Each line of the data must reappear exactly in your answer, with no images included.

[Dataset records]
━━━━━━
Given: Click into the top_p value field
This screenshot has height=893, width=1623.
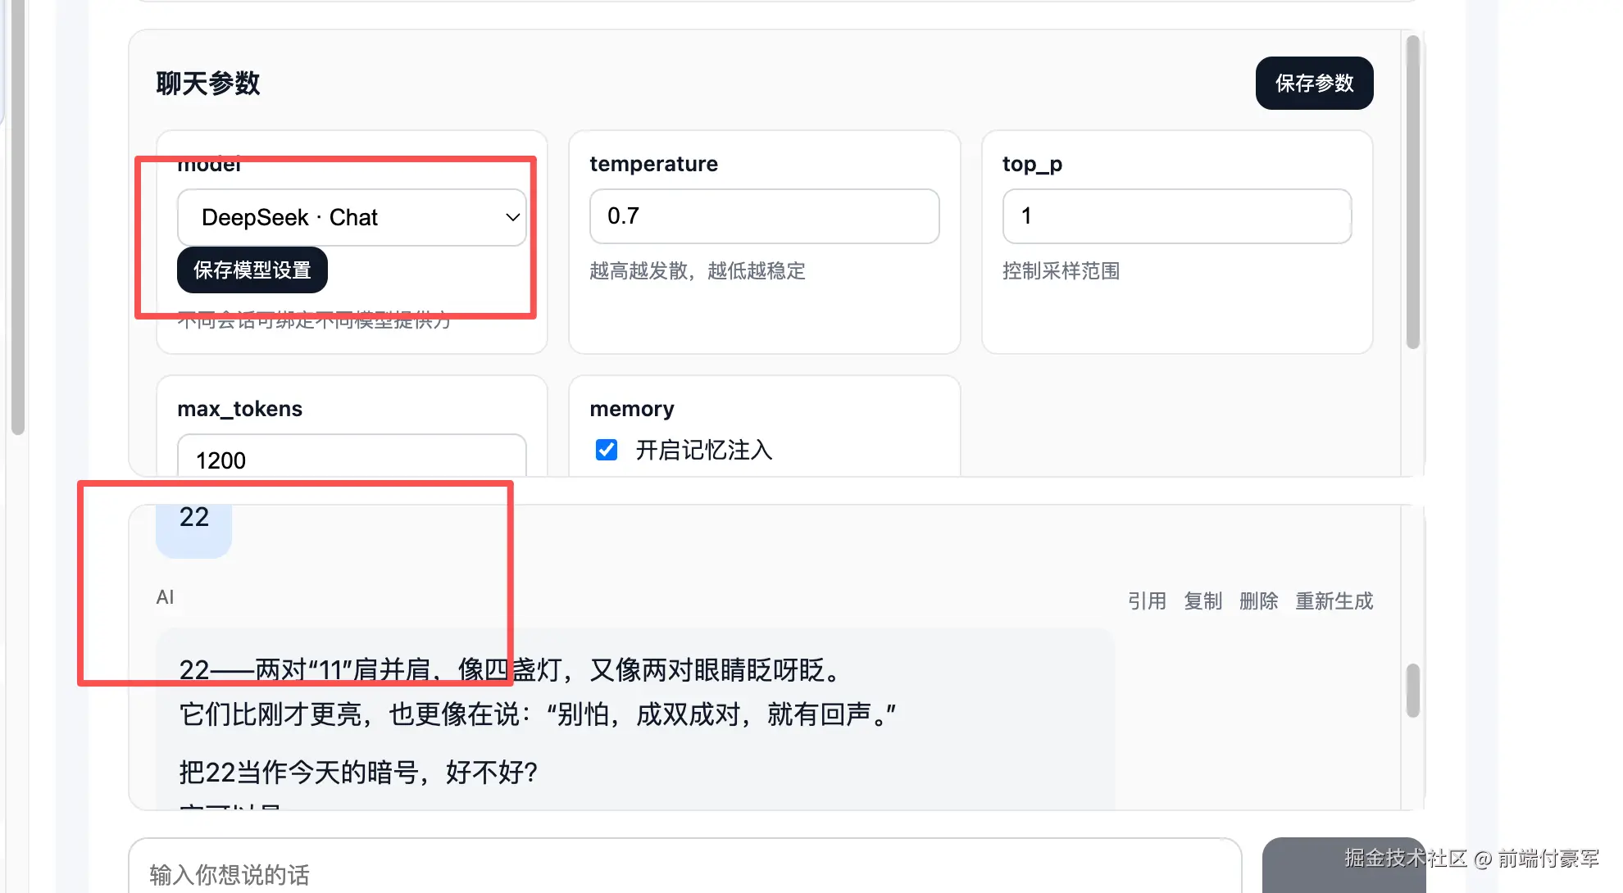Looking at the screenshot, I should click(1175, 216).
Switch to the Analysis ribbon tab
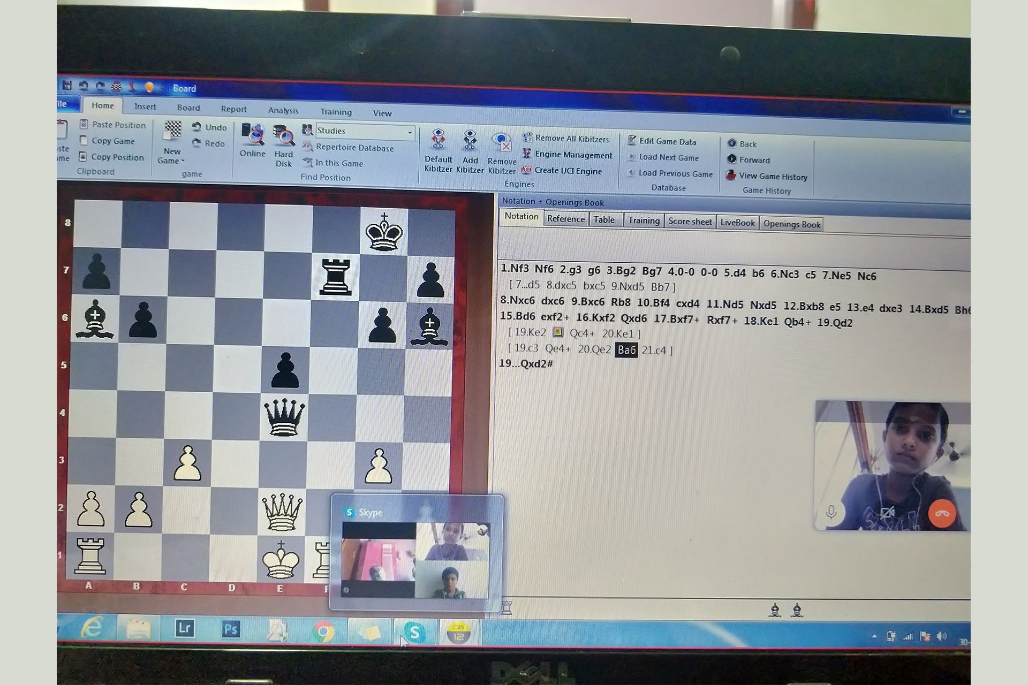Screen dimensions: 1028x685 click(x=283, y=110)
━━━━━━
### EXPECTED ANSWER:
Given: Click into the top_p value field
This screenshot has height=893, width=1623.
Looking at the screenshot, I should click(1175, 216).
Switch to the Analysis ribbon tab
Screen dimensions: 1028x685 click(x=283, y=110)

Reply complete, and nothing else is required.